### Texte présenté
----

Al hanissim et al hapourkan

Il faut dire que Netanyahu semblait, jusqu’à présent, quasiment irremplaçable. Semblait uniquement, bien sûr. Nul ne l’est, et surtout pas ce politicien, certes talentueux, mais aussi extrêmement sulfureux. Je garde à jamais de lui l’image de ses prises de parole en public, à l’été 1995, durant lesquelles il haranguait des foules qui traitaient Itshak Rabin et Shimon Peres de traitres. On a vu à quoi cela a pu mener en novembre de la même année…

Netanyahu a toujours été une formidable bête de scène, capable de « manipuler » les foules, au point que ses partisans lui vouent, jusqu’à aujourd’hui, une adoration qui confine au sacré. Il n’y a qu’à voir les messages de rancoeur qui circulent sur les réseaux sociaux depuis quelques semaines, en particulier sur les comptes de coreligionnaires francophones. Cela frise parfois le ridicule, tant ces messages lui imputent de succès et de réussites, un peu comme à l’époque où les Nuls se moquaient tendrement de Jacques Chirac, tant ses partisans lui vouaient une adoration sans limite.

La carrière de Netanyahu va connaître un break, un épisode judiciaire que ses détracteurs attendent depuis longtemps. Est-elle finie ? Rien n’est moins sûr. Fils d’un célèbre historien israélien, et frère du nom moins célèbre chef du commando qui libéra les otages français à Entebbe, Bibi – un surnom adopté aussi bien par ses ennemis que ses aficionados – a déjà une longue carrière derrière lui. Je me souviens de sa première apparition sur les écrans, un soir d’alerte aux Scud durant la guerre du Golfe de début 1991. Par chance médiatique, il se trouvait dans les studios de CNN et avait pu expliquer, à un vaste public de téléspectateurs un peu partout dans le monde, le quotidien difficile des citoyens israéliens durant cette période (lire à ce sujet le livre de l’ancien ambassadeur de France en Israel).

Depuis, il a mené une carrière à la fois rectiligne et sinueuse. Rectiligne sur le plan des relations extérieures : un farouche défenseur de l’occupation des territoires, et d’une relation de force avec les adversaires de l’état d’Israel, notamment de l’Iran tenu pour une sorte de « Grand Satan » dans une approche qui ne manque pas de réciprocité. Mais aussi sinueuse sur le plan intérieure : Bibi a réussi à se lier et se fâcher avec à peu près tout ce que la classe politique israélienne compte sur son aile droite. C’est le roi des promesses et des accords avec ses amis d’un jour, pour combler le déficit récurrent de sièges du Likoud pour constituer une majorité de 61 sièges, jusqu’à ce que ceux-ci se retournent contre lui.

----

### Travail demandé
**A)** Réécrivez plus brièvement le paragraphe du texte sur Netanyahu qui commence par « Depuis, il a mené une carrière », en conservant ses faits principaux.
**B)** Poursuivez le texte sur la carrière de Netanyahu à la suite de sa dernière phrase.
Les données qui suivent n'ont aucun lien avec le texte sur Netanyahu.

### Données fournies

----

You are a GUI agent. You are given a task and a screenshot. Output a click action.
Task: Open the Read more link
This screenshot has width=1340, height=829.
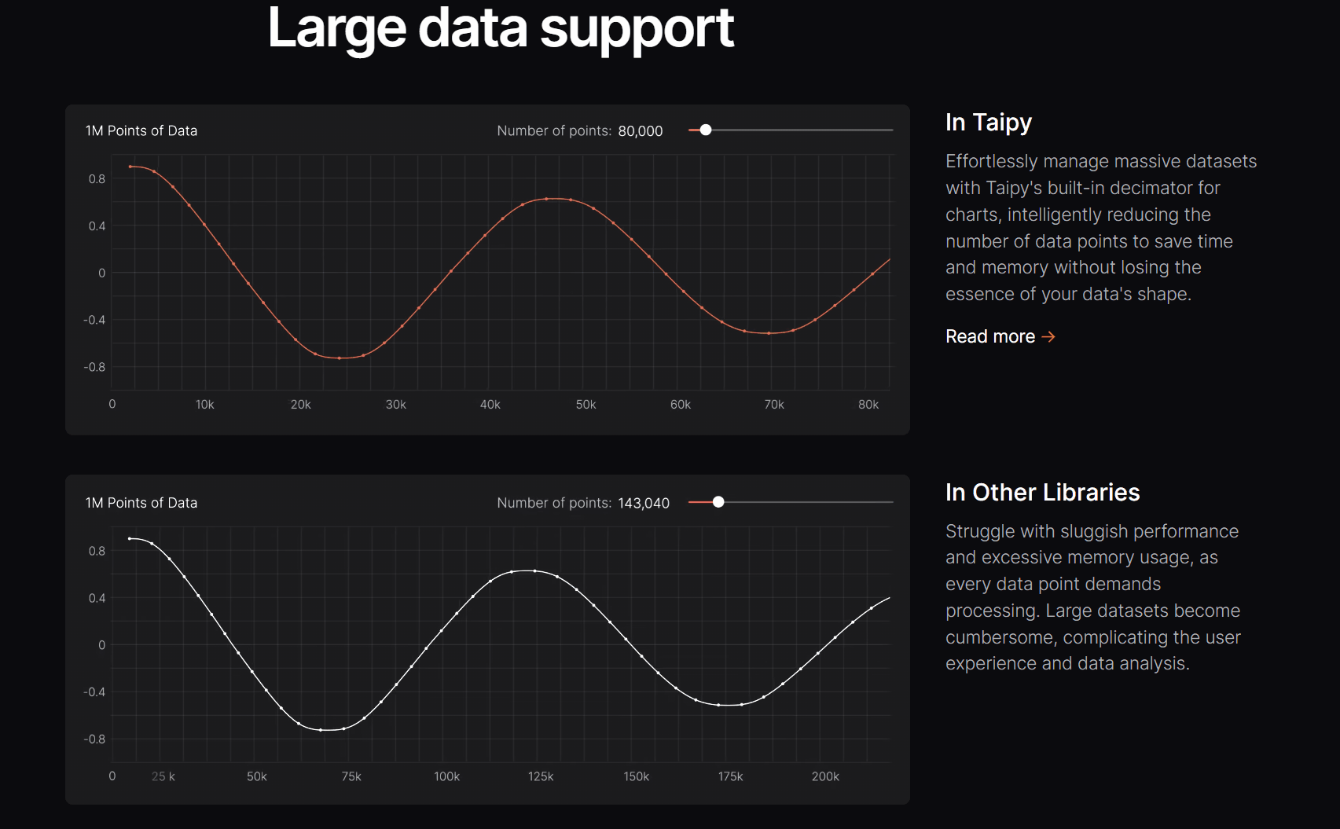pyautogui.click(x=991, y=336)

----

### Réponses par tâche
**A)** Depuis, Netanyahu a suivi une carrière à la fois rectiligne et sinueuse. À l'extérieur, il défend sans varier l'occupation des territoires et un rapport de force avec les adversaires d'Israël, en particulier l'Iran, vu comme une sorte de « Grand Satan », une hostilité d'ailleurs réciproque. À l'intérieur, il s'est allié puis brouillé avec presque toute la droite israélienne. Il multiplie les promesses et les accords avec des alliés de circonstance pour combler le manque chronique de sièges du Likoud et atteindre la majorité de 61 sièges, jusqu'à ce que ces alliés se retournent contre lui.

**B)**
Que restera-t-il des années Bibi ? Quel bilan en tirer ? Si l’état d’Israel a connu une paix relative, sans grand conflit avec ses voisins, il n’a pas avancé d’un pouce sur le sujet de ses rapports avec les Palestiniens, sans grande surprise. Il faut dire qu’en face, entre un Hamas qui fait office de « Petit Satan », et une Autorité Palestinienne qui ressemble de plus en plus à un eunuque, on a du mal à voir se dessiner un partenaire de poids.

Les seuls résultats dont il peut se targuer sont moins le fruit de ses propres décisions, que les bénéfices d’actions menées par des tiers. Le transfert de l’ambassade américaine à Jerusalem est le fait du prince Trump. La paix signée avec des pays qui n’étaient pas, jusqu’à présent en guerre avec Israel, est là aussi semble-t-il le fait de l’administration Trump, à la recherche de résultats au proche-orient. Et les succès vis a vis du nucléaire iranien – quelques spectaculaires opérations de sabotage – sont probablement plus le fait des services concernés que de la direction de l’état.

Bref, il était temps que cette alternance ait enfin lieu. Le pari est difficile, les acteurs qui jouent les premiers rôles sont loin d’être des enfants de coeur, et leurs divergences de point de vue semblent aussi nombreuses qu’il y a de ministres dans ce gouvernement.

Mais y a-t-il un autre choix possible ?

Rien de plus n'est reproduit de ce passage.